■ Exercise instructions
Type out every line of the data again, exactly.

■ Data to process
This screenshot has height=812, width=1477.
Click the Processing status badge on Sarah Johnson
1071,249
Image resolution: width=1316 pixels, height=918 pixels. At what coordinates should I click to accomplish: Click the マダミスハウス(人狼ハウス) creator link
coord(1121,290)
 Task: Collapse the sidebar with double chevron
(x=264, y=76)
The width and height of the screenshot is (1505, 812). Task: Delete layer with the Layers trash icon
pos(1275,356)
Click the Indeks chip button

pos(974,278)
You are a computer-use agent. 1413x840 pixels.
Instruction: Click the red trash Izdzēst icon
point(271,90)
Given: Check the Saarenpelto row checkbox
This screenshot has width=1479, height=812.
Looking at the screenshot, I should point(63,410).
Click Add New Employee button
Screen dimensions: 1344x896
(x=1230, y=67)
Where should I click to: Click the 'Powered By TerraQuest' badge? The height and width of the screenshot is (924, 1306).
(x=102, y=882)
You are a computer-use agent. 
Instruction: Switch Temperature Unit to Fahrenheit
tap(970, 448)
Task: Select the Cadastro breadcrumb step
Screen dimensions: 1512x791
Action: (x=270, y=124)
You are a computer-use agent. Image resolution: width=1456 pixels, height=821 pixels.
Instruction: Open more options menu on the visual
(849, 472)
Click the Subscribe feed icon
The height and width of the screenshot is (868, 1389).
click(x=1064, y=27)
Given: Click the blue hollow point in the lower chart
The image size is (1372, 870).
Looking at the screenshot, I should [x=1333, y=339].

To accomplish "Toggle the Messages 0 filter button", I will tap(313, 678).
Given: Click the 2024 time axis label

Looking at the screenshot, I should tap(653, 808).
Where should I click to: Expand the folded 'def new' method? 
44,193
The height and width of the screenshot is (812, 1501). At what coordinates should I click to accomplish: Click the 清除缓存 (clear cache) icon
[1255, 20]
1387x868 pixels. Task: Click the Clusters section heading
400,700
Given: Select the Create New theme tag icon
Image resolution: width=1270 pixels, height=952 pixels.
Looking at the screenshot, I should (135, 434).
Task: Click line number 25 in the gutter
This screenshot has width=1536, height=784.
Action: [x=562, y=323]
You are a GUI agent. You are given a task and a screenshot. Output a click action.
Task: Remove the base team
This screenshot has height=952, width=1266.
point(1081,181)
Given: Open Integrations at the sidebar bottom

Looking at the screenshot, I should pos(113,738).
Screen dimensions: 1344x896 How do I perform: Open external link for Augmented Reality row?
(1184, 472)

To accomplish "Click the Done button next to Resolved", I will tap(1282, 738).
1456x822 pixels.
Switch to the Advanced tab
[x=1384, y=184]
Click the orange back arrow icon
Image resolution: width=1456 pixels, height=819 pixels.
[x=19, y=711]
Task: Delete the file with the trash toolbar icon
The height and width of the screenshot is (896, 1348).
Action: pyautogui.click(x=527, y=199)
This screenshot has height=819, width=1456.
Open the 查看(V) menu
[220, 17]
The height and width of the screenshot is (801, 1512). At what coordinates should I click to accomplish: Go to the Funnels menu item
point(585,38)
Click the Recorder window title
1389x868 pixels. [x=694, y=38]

■ Exercise response
This screenshot has height=812, width=1477.
Click the Processing status badge on Sarah Johnson
1071,249
Image resolution: width=1316 pixels, height=918 pixels. At what coordinates should I click to accomplish: Click the マダミスハウス(人狼ハウス) creator link
coord(1121,290)
 Task: Collapse the sidebar with double chevron
(x=264, y=76)
The width and height of the screenshot is (1505, 812). Task: Delete layer with the Layers trash icon
pos(1275,356)
Click the Indeks chip button

pos(974,278)
You are a computer-use agent. 1413x840 pixels.
Instruction: Click the red trash Izdzēst icon
point(271,90)
Given: Check the Saarenpelto row checkbox
This screenshot has width=1479, height=812.
Looking at the screenshot, I should point(63,410).
Click Add New Employee button
Screen dimensions: 1344x896
(x=1230, y=67)
Where should I click to: Click the 'Powered By TerraQuest' badge? The height and width of the screenshot is (924, 1306).
(x=102, y=882)
You are a computer-use agent. 
Instruction: Switch Temperature Unit to Fahrenheit
tap(970, 448)
Task: Select the Cadastro breadcrumb step
Screen dimensions: 1512x791
Action: (x=270, y=124)
You are a computer-use agent. Image resolution: width=1456 pixels, height=821 pixels.
Instruction: Open more options menu on the visual
(849, 472)
Click the Subscribe feed icon
The height and width of the screenshot is (868, 1389).
click(x=1064, y=27)
Given: Click the blue hollow point in the lower chart
The image size is (1372, 870).
Looking at the screenshot, I should [x=1333, y=339].

To accomplish "Toggle the Messages 0 filter button", I will tap(313, 678).
Given: Click the 2024 time axis label

Looking at the screenshot, I should tap(653, 808).
Where should I click to: Expand the folded 'def new' method? 
44,193
The height and width of the screenshot is (812, 1501). At what coordinates should I click to accomplish: Click the 清除缓存 (clear cache) icon
[1255, 20]
1387x868 pixels. Task: Click the Clusters section heading
400,700
Given: Select the Create New theme tag icon
Image resolution: width=1270 pixels, height=952 pixels.
Looking at the screenshot, I should (135, 434).
Task: Click line number 25 in the gutter
This screenshot has width=1536, height=784.
Action: [x=562, y=323]
You are a GUI agent. You are given a task and a screenshot. Output a click action.
Task: Remove the base team
This screenshot has height=952, width=1266.
point(1081,181)
Given: Open Integrations at the sidebar bottom

Looking at the screenshot, I should pos(113,738).
Screen dimensions: 1344x896 How do I perform: Open external link for Augmented Reality row?
(1184, 472)

To accomplish "Click the Done button next to Resolved", I will tap(1282, 738).
1456x822 pixels.
Switch to the Advanced tab
[x=1384, y=184]
Click the orange back arrow icon
Image resolution: width=1456 pixels, height=819 pixels.
[x=19, y=711]
Task: Delete the file with the trash toolbar icon
The height and width of the screenshot is (896, 1348).
Action: pyautogui.click(x=527, y=199)
This screenshot has height=819, width=1456.
Open the 查看(V) menu
[220, 17]
The height and width of the screenshot is (801, 1512). At what coordinates should I click to accomplish: Go to the Funnels menu item
point(585,38)
Click the Recorder window title
1389x868 pixels. [x=694, y=38]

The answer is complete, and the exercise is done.